* _Data for this task_
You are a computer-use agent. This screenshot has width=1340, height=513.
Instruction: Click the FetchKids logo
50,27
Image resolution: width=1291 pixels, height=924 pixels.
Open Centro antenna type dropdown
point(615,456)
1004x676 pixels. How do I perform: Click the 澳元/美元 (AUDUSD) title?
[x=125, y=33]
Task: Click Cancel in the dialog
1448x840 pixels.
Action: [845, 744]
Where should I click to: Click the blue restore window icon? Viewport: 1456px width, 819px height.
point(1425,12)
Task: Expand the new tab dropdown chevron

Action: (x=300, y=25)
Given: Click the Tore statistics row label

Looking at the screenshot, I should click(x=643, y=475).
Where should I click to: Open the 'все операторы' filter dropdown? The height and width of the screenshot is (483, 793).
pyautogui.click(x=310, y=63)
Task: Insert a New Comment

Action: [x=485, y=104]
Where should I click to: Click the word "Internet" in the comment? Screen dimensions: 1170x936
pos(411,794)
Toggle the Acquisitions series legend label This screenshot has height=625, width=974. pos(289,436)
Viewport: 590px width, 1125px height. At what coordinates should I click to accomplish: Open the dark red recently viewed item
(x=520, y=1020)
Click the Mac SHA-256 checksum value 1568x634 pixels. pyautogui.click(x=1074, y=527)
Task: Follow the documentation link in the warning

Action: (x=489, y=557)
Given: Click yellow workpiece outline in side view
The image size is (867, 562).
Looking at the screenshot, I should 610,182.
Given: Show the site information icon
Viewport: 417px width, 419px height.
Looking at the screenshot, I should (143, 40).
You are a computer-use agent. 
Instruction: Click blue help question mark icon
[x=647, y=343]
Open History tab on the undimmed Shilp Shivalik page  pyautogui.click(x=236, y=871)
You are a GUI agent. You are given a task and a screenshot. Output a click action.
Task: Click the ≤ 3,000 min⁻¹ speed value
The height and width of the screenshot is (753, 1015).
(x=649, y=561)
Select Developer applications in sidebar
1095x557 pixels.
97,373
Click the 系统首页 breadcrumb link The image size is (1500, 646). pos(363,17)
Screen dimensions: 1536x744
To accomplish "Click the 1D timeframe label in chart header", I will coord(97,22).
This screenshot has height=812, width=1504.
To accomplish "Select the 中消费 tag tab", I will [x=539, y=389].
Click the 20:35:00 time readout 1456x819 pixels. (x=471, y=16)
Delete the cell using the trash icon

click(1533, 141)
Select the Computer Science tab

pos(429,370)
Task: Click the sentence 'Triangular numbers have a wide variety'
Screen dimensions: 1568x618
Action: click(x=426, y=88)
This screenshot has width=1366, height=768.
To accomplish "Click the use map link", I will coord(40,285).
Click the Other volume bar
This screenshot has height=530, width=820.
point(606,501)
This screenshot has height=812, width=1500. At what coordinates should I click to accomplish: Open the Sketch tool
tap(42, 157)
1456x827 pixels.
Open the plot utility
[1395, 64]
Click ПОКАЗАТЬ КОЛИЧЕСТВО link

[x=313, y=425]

* _What needs to be done_
Please copy the items from the line with "Task: Click the sentence" up to and including the line with "point(606,501)", switching "screenshot" to "screen capture" and leaving everything else unchanged.

* _Correct output_
Task: Click the sentence 'Triangular numbers have a wide variety'
Screen dimensions: 1568x618
Action: click(x=426, y=88)
This screen capture has width=1366, height=768.
To accomplish "Click the use map link", I will coord(40,285).
Click the Other volume bar
This screen capture has height=530, width=820.
point(606,501)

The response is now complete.